Administration officials are moving ahead with the Willow project despite its environmental analysis raised “substantial concerns” about emissions, danger to freshwater sources and threats to migratory birds, caribou, whales and other animals that inhabit the region.

According to the two people familiar with the deliberations, the administration has concluded that it doesn’t have the legal authority to deny permits to ConocoPhillips, which has long held leases on the land in the petroleum reserve.

ConocoPhillips had initially sought five drilling sites for the project and had called the approval of three pads the minimum number that they would find acceptable. The company had indicated that it would back out if there were fewer, saying the project would no longer be financially viable.

In addition to rejecting two of the proposed drilling sites, the people familiar with the decision said the administration also will announce that ConocoPhillips will return about 67,000 acres of land back to the government. The petroleum reserve, located about 200 miles north of the Arctic Circle, is the country’s largest single expanse of pristine land.

The cornerstone of Mr. Biden’s new Arctic environmental pledges, which he is expected to detail on Monday, will be a declaration that the entire Arctic Ocean will be off limits to oil and gas leasing, completing an effort that began under President Barack Obama.

The Interior Department said Mr. Biden will designate about 2.8 million acres of the Beaufort Sea in the Arctic Ocean near shore in the National Petroleum Reserve-Alaska as indefinitely off limits for future oil and gas leasing. That will ensure “this important habitat for whales, seals, polar bears, as well as for subsistence purposes, will be protected in perpetuity from extractive development,” the Interior Department said in a statement.

Mr. Obama banned drilling in portions of the Arctic Ocean’s Beaufort and Chukchi Seas, using a 1953 law that allows presidents to block the sale of offshore drilling and mining rights. President Trump later tried to open all coastal waters of the United States to oil and gas drilling, including the areas protected by the Obama administration.

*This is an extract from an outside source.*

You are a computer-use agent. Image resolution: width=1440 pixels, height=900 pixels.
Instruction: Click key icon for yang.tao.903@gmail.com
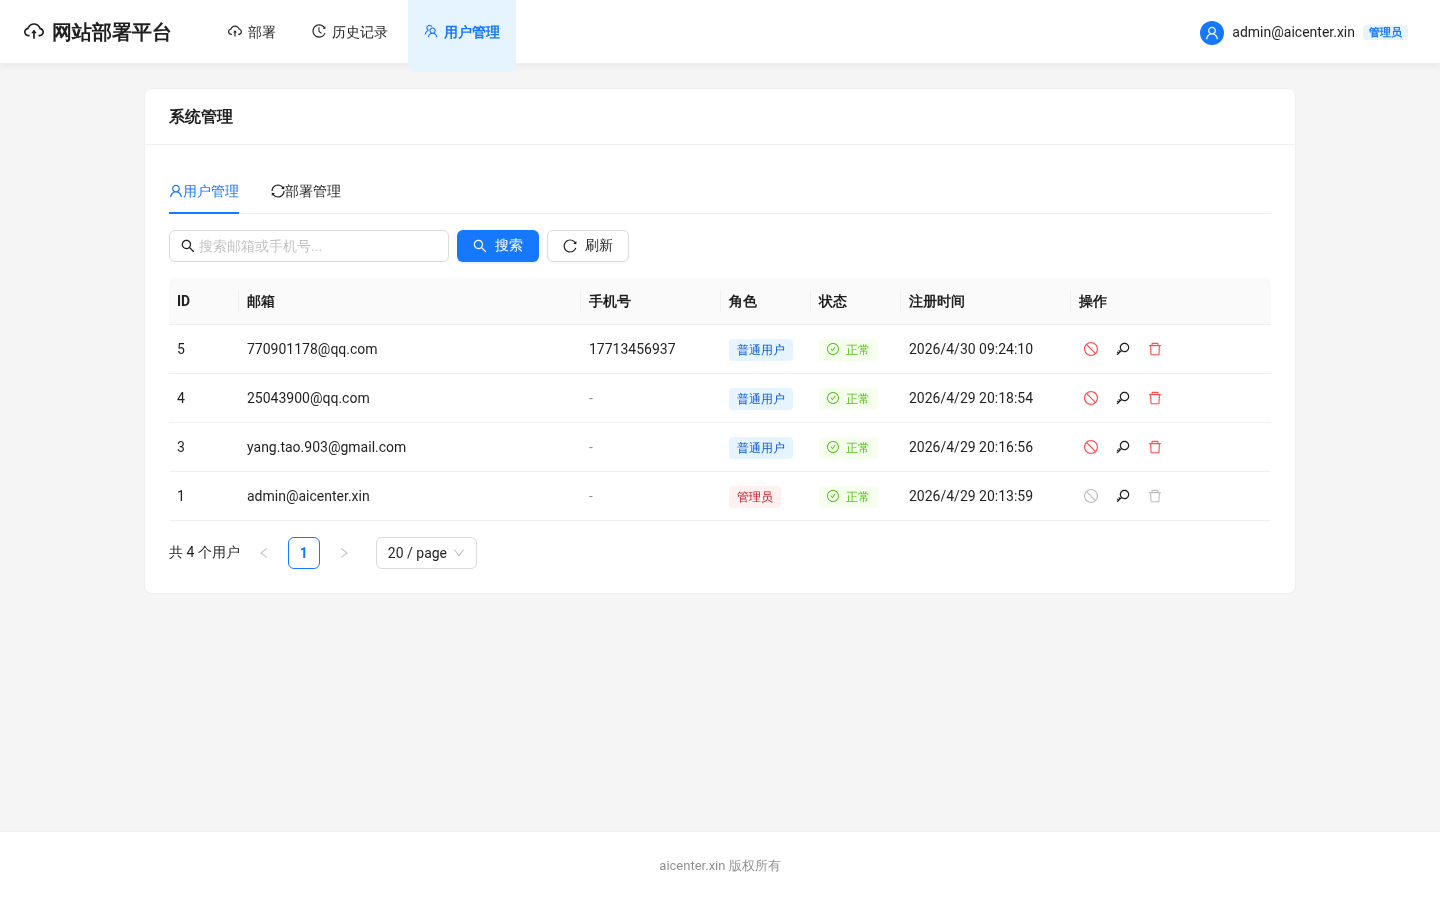[x=1123, y=447]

In addition to the ban on new Arctic drilling, the Interior Department will issue rules to protect more than 13 million of the 23 million acres in the National Petroleum Reserve-Alaska from oil and gas leasing.

Mr. Biden also will announce protections for a number of sites in Alaska, including Teshekpuk Lake, Utukok Uplands, Colville River, Kasegaluk Lagoon and Peard Bay Special Areas.

Oil industry officials criticized the planned Arctic protections.

“In the current energy crisis, the Biden administration should be focused on strengthening U.S. energy security and standing with the working families of Alaska by supporting the responsible development of federal lands and waters — not acting to restrict it,” said Frank Macchiarola, senior vice president of policy at the American Petroleum Institute, a trade organization.